Several lines of evidence suggest that the binding affinity of
glutamate decarboxylase (GAD) to the active form of
pyridoxine is low in cases of
pyridoxine-dependent seizures (PDS) and that a quantitative imbalance between excitatory (i.e.
glutamate) and inhibitory (i.e.
gamma-aminobutyric acid,
GABA)
neurotransmitters could cause refractory
seizures. However, inconsistent findings with GAD insufficiency have been reported in PDS. We report a case of PDS that is not accompanied by an elevated cerebrospinal fluid (CSF)
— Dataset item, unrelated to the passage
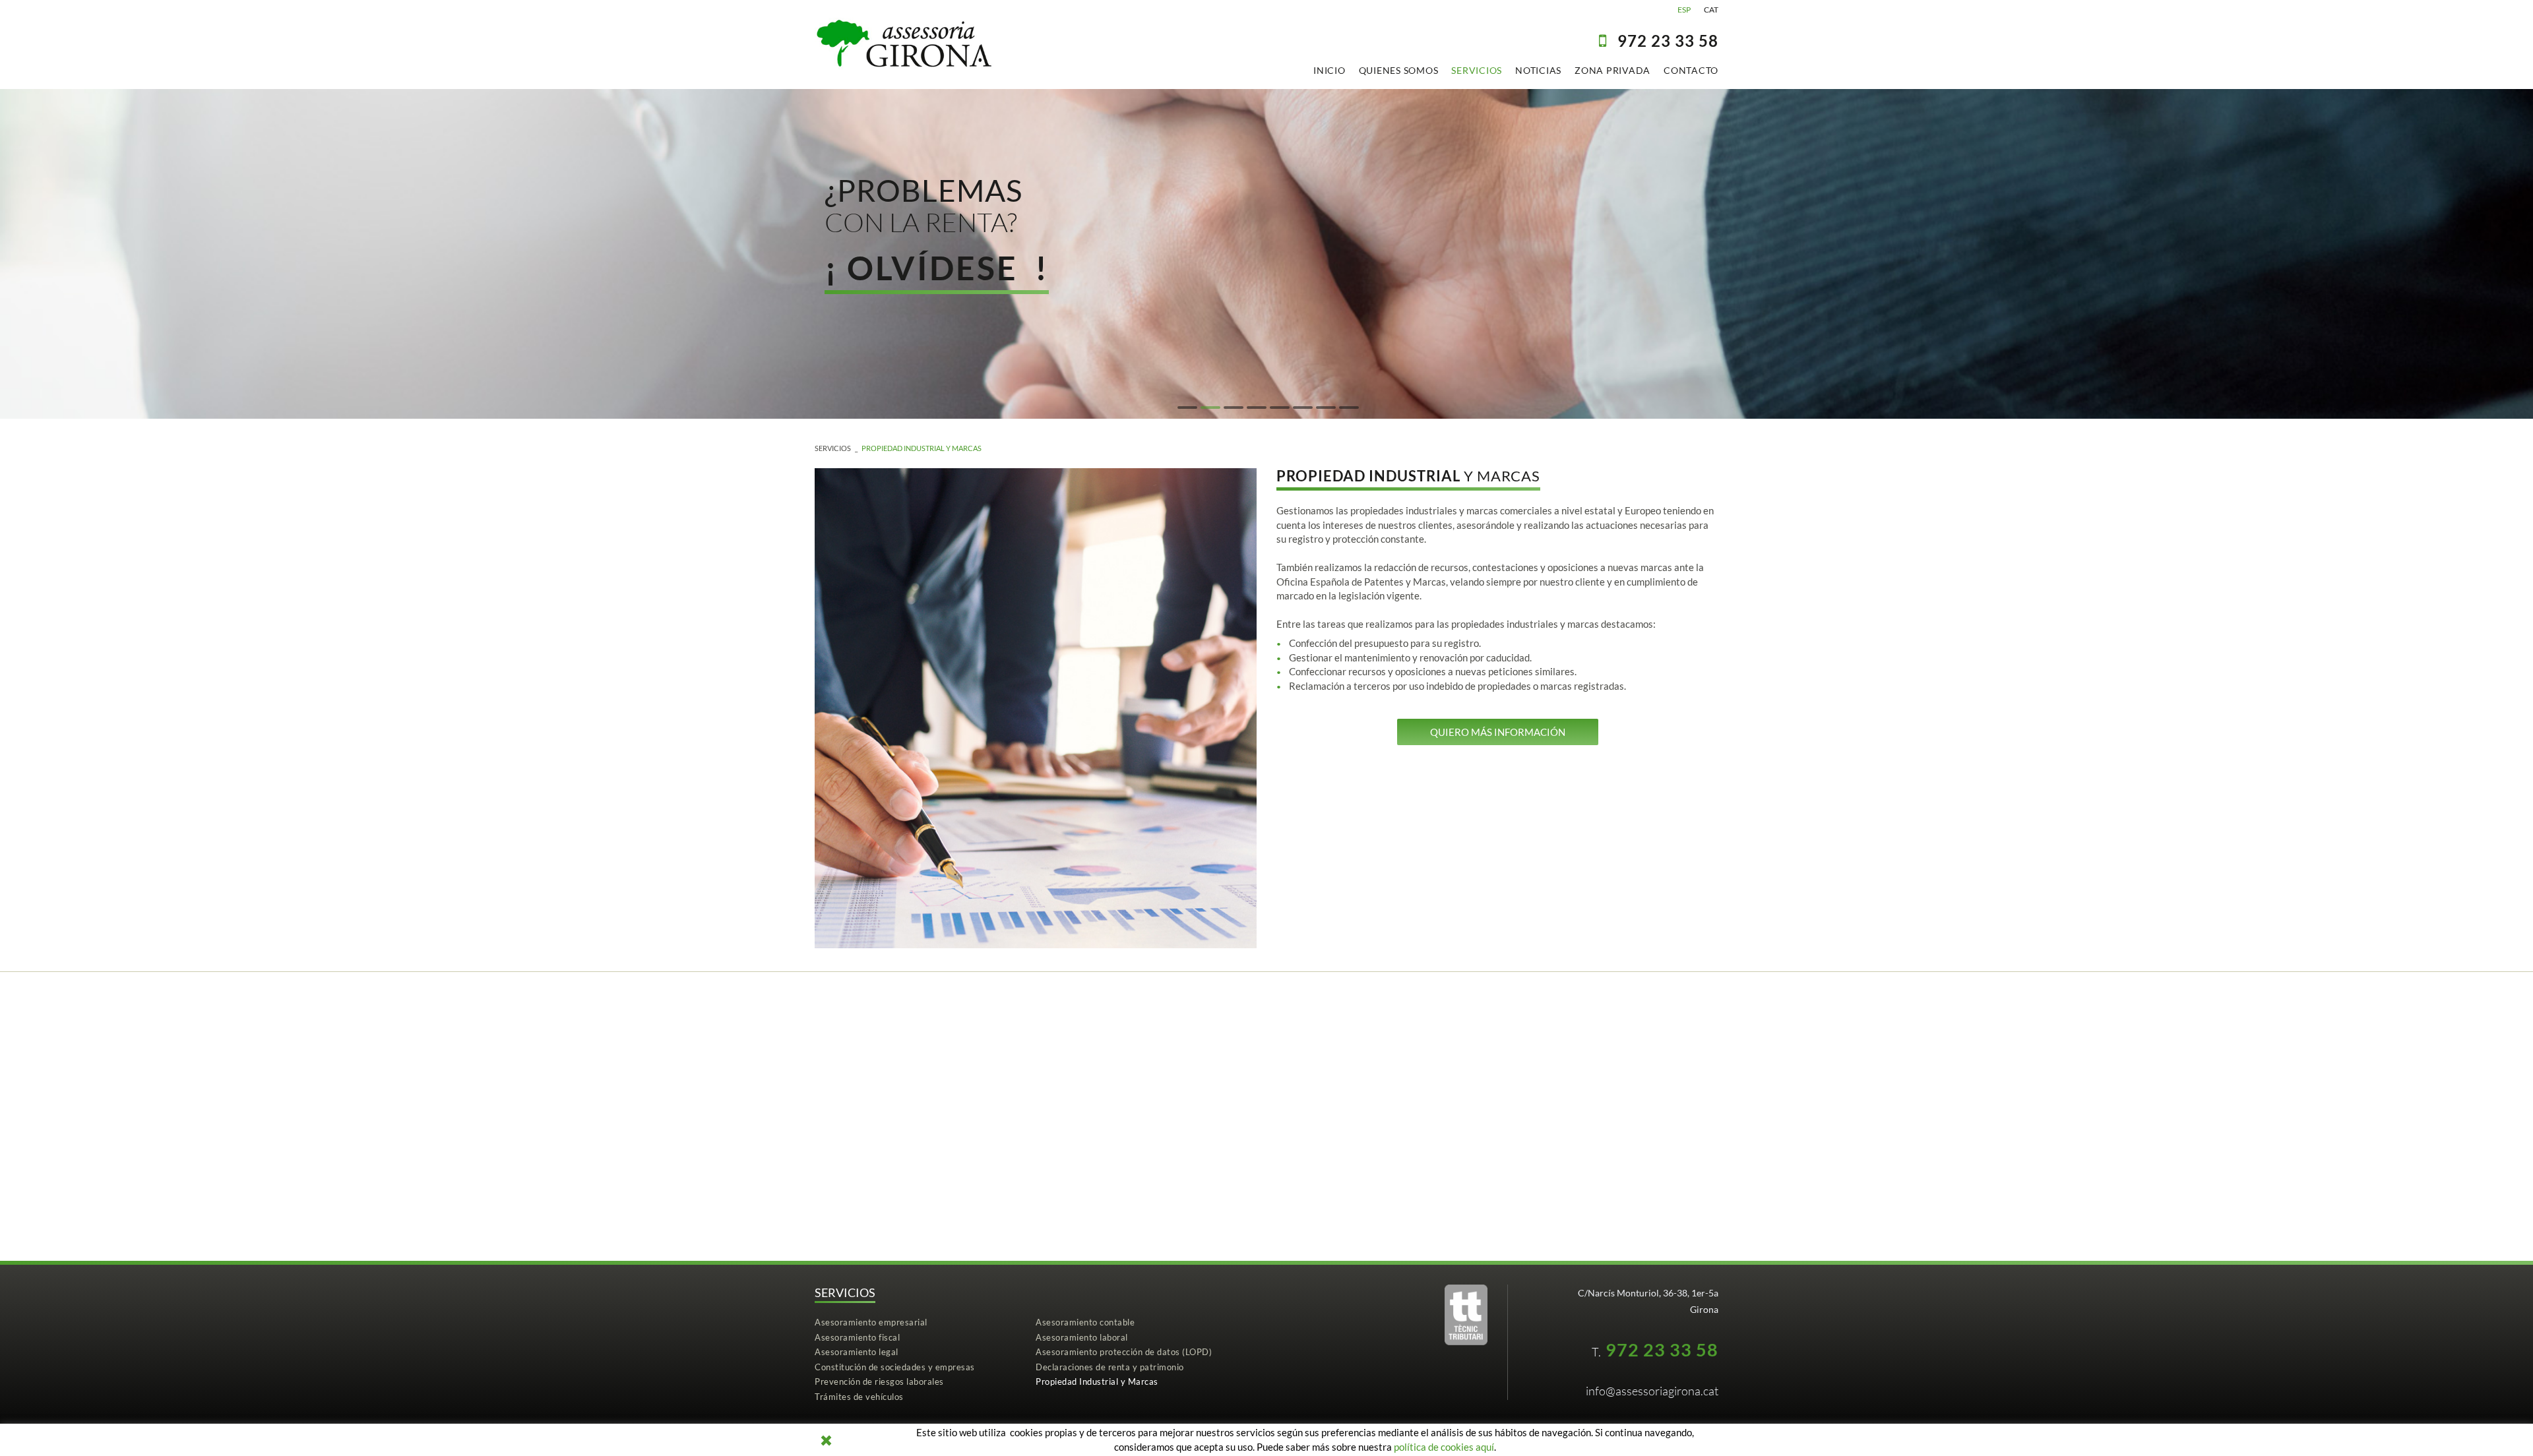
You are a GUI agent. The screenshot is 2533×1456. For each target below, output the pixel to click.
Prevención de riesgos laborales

glutamate concentration. Intravenous
pyridoxine phosphate terminated
generalized seizures which were otherwise refractory to conventional anti-epileptic medicines. No seizure occurred once oral
pyridoxine (13.5 mg/kg per day) was started in combination with
phenobarbital sodium (PB, 3.7 mg/kg per day). The electroencephalogram (EEG) normalized approximately 8 months after
pyridoxine was started. The patient is gradually acquiring developmental milestones during the 15 months follow-up period. The CSF
glutamate and
GABA concentrations were determined on three separate occasions: (1) during
status epilepticus; (2) during a seizure-free period with administration of
pyridoxine and PB; and (3) 6 days after
suspension of
pyridoxine and PB and immediately before a convulsion. The CSF
glutamate level was below the sensitivity of detection (<1.0 microM) on each of the three occasions; the CSF
GABA level was within the normal range or moderately elevated. The CSF and serum concentrations of
vitamin B6-related substances, before
pyridoxine supplementation, were within the normal range. We suggest that (1) PDS is not a discrete disease of single etiology in that insufficient activation of GAD may not account for seizure susceptibility in all cases and (2) mechanism(s) of anti-convulsive effect of
pyridoxine, at least in some cases, may be independent of GAD activation.